**Task to carry out:**
Each line from the one containing "The image size is (634, 347)." through the last line of the data below should be printed exactly, please, with any pictures omitted.

**Material supplied:**
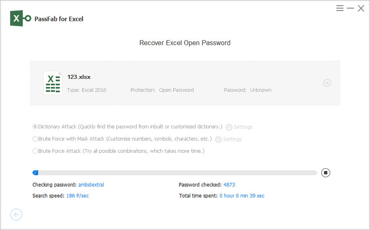Open the Dictionary Attack settings gear icon
Viewport: 370px width, 230px height.
pyautogui.click(x=229, y=127)
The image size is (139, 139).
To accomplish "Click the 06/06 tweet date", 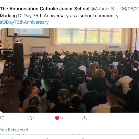I will [x=130, y=9].
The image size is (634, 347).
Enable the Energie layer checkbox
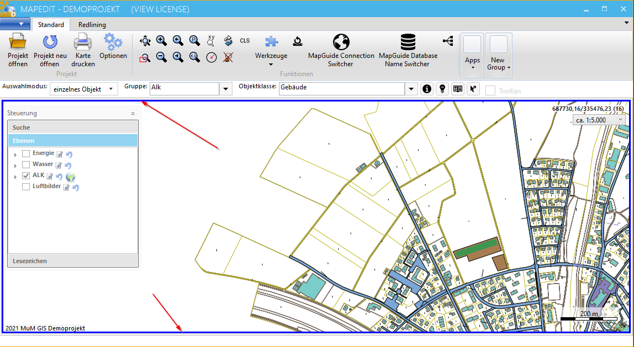tap(25, 153)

**Result:**
The image size is (634, 347).
Enable the Energie layer checkbox
tap(25, 153)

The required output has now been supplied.